NOTE: The len of the array shape tells you the number of dimensions.

We can use standard python list slicing on the 1D array.

# get the last element
print(array_1d[-1])
0.4236547993389047
# get everything up to but excluding the last element
print(array_1d[:-1])
[0.5488135  0.71518937 0.60276338 0.54488318]

2D array

array_2d = np.random.random((5, 1))

print(len(array_2d.shape))
2

Think of a 2-dimensional array like a data frame. It has rows (the 0th axis) and columns (the 1st axis). numpy grants us the ability to slice these axes independently by separating them with a comma (,).

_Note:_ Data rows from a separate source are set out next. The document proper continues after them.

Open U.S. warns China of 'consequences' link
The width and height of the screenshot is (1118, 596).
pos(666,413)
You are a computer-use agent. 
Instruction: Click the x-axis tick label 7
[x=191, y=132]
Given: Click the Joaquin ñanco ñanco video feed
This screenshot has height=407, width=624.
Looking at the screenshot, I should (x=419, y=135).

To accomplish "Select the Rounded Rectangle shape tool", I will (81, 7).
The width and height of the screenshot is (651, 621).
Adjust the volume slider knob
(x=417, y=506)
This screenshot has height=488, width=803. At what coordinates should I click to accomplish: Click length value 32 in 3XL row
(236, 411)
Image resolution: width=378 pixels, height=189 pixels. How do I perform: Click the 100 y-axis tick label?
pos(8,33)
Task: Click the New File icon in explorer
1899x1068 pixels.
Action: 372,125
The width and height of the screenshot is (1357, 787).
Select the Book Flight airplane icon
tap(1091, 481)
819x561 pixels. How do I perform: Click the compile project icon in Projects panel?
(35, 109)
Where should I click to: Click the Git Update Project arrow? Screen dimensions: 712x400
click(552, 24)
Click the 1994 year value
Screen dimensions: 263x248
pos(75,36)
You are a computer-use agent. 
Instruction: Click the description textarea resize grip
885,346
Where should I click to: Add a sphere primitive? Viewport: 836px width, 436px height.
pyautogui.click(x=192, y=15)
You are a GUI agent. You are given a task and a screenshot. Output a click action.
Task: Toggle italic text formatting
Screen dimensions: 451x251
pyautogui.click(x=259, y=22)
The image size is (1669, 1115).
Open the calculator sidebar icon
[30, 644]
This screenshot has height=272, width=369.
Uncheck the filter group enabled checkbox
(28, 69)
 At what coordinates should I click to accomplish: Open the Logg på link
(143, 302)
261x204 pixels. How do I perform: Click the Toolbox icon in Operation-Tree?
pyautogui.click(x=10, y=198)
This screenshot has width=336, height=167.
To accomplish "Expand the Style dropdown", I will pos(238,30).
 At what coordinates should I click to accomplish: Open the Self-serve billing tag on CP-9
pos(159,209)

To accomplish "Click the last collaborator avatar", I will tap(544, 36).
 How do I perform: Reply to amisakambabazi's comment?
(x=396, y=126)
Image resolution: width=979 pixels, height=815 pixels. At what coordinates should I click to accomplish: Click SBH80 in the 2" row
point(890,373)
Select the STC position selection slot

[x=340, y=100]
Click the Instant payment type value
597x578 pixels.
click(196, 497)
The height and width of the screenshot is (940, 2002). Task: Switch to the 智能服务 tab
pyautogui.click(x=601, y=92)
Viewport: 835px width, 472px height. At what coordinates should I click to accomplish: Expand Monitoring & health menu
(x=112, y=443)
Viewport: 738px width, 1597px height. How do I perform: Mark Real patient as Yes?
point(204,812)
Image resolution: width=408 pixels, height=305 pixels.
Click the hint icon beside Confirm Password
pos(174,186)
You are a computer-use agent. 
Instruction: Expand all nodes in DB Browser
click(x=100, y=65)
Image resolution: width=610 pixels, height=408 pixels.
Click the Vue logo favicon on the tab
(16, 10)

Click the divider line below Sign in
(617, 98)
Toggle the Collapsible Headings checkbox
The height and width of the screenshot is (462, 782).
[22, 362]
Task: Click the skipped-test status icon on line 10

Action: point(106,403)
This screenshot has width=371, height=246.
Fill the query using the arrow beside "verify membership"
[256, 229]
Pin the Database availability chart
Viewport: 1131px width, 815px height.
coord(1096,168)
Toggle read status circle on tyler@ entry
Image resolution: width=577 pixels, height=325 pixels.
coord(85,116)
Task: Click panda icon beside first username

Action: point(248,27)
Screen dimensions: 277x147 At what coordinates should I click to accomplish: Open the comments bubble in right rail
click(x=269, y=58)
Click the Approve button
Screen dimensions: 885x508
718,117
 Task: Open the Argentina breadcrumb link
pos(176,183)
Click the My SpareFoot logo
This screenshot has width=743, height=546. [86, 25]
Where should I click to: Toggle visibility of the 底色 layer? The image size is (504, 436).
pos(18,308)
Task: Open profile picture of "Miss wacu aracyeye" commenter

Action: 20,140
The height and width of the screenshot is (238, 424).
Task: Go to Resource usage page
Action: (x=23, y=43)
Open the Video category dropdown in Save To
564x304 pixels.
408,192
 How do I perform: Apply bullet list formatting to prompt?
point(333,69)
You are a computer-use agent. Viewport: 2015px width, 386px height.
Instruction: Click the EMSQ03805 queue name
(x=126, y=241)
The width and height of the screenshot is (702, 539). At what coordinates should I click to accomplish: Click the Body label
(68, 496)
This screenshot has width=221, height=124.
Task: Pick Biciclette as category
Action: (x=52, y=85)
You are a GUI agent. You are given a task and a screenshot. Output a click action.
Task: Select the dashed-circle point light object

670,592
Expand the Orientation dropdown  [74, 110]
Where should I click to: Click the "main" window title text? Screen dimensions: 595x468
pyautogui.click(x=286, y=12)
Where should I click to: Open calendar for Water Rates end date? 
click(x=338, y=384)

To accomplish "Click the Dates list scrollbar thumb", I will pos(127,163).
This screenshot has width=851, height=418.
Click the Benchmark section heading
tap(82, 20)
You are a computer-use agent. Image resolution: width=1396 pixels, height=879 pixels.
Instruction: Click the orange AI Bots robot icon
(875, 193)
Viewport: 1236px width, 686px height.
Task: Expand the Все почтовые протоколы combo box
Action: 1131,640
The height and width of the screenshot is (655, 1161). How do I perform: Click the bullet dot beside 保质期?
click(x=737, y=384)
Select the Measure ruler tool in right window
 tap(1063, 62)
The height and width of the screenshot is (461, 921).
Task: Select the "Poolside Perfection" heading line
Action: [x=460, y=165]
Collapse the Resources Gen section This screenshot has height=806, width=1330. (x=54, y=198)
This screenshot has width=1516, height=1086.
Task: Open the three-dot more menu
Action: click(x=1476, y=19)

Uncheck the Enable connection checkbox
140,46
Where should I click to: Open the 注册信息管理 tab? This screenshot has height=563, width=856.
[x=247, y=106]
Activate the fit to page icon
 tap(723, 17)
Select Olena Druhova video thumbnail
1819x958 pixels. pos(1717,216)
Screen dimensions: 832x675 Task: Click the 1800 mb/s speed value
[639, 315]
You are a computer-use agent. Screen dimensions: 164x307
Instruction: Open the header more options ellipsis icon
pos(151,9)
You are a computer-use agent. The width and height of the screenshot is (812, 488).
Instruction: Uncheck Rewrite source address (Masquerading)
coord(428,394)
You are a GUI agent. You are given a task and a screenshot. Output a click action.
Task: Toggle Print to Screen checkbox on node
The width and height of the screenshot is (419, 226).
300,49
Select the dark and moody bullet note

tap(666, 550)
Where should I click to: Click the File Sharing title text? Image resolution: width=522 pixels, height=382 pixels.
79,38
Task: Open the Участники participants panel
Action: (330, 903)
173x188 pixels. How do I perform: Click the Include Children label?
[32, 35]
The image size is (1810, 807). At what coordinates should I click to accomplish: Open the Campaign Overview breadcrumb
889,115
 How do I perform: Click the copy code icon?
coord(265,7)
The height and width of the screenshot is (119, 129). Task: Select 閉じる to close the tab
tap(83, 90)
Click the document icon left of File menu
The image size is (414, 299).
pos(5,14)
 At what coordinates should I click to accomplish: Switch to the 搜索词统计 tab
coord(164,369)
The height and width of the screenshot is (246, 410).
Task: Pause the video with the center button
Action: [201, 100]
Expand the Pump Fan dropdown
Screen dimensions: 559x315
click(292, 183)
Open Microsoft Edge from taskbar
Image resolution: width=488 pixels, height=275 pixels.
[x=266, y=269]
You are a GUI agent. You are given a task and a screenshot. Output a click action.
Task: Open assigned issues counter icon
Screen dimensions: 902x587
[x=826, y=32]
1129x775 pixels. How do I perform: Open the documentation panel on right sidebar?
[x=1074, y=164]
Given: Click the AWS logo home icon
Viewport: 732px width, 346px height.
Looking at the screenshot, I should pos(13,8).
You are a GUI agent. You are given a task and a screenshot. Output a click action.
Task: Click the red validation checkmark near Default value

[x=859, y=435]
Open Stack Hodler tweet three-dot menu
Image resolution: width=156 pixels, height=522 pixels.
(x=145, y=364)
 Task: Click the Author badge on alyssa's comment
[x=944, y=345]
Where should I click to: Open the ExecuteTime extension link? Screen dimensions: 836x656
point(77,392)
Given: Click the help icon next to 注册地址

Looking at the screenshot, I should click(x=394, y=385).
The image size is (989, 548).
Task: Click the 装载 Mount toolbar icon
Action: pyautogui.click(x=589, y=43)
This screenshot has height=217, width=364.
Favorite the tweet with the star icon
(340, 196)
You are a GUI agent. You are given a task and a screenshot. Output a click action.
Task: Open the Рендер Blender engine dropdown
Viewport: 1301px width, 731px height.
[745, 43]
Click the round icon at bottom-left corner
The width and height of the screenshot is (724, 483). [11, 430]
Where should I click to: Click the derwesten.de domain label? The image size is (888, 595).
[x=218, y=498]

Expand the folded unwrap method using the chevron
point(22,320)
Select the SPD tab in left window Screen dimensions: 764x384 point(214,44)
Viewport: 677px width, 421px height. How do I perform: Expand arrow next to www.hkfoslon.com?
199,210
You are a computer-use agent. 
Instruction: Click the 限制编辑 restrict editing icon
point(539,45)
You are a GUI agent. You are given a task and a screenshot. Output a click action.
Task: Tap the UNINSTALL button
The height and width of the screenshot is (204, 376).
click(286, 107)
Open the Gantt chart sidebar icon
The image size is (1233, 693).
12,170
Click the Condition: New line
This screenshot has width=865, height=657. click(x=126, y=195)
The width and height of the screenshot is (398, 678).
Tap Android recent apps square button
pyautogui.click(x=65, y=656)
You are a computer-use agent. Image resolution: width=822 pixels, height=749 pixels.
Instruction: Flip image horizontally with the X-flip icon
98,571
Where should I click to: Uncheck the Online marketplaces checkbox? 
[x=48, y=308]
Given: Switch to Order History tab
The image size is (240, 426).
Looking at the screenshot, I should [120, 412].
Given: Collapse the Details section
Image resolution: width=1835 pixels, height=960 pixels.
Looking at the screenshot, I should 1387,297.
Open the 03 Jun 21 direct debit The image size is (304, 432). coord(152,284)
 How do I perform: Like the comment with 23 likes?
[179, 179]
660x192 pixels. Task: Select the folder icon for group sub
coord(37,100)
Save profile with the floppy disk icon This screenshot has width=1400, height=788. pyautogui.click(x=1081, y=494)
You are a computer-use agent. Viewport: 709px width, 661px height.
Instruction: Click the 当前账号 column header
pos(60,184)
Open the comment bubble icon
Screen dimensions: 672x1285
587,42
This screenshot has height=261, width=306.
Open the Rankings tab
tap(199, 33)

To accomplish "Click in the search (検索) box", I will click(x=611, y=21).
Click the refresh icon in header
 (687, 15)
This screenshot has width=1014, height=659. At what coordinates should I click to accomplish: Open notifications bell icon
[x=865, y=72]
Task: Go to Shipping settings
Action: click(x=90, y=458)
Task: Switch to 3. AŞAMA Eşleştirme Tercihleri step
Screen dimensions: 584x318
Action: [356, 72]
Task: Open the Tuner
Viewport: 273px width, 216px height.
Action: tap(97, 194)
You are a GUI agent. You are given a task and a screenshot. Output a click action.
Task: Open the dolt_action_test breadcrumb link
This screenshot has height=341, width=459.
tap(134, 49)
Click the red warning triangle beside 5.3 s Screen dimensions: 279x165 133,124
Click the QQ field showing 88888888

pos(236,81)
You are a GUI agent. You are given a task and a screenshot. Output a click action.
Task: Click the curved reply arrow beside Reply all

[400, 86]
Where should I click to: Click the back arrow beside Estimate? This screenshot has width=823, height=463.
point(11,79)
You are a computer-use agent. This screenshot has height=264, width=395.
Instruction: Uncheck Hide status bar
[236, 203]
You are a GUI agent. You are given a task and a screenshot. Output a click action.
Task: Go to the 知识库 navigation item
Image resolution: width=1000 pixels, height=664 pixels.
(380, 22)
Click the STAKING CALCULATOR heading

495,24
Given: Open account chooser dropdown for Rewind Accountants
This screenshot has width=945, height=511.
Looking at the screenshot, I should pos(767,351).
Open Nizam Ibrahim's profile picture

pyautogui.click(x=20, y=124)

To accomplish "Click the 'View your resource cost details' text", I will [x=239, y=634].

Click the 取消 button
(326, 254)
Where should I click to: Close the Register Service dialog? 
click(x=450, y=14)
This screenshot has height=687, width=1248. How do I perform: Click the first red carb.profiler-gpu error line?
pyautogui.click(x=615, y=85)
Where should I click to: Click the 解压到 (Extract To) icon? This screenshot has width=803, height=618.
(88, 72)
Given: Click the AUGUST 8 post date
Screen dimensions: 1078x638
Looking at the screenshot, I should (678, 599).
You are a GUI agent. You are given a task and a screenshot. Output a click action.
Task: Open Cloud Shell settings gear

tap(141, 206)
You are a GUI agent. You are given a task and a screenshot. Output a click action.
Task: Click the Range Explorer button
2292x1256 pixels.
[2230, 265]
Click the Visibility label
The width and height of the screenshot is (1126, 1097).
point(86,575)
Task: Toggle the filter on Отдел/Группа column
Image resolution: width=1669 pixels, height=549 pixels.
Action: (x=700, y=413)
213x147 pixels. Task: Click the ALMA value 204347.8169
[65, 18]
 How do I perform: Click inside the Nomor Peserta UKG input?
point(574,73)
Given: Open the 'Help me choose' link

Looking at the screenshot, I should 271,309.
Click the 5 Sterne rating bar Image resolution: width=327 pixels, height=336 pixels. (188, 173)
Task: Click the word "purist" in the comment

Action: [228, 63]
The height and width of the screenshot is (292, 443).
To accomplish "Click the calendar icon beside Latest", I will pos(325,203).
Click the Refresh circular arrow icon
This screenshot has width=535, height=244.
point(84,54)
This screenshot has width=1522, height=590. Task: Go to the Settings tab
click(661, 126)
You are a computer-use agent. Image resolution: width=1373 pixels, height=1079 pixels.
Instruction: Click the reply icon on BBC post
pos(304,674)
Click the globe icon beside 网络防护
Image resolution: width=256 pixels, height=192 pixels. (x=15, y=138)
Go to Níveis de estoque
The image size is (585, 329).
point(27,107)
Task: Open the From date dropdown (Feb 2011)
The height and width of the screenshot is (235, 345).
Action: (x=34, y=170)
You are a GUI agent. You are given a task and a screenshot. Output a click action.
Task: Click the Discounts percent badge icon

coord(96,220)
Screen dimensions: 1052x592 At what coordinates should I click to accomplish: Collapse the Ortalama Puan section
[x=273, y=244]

# the 0th row and all columns
# the 0th row and all columns
print(array_2d[0, :])
[0.79172504]
# the 1st row and everything after + all columns
print(array_2d[1:, :])
[[0.52889492]
 [0.56804456]
 [0.92559664]
 [0.07103606]]
# the 1st through second to last row + the last column
print(array_2d[1:-1, -1])
[0.52889492 0.56804456 0.92559664]

Your Example

# split into inputs and outputs

X, y = data[:, :-1], data[:, -1]

print(X.shape, y.shape)

Note that data.shape is >= 2 (otherwise you'd get an IndexError).

This means data[:, :-1] is keeping all "rows" and slicing up to, but not including, the last "column". Likewise, data[:, -1] is keeping all "rows" and selecting only the last "column".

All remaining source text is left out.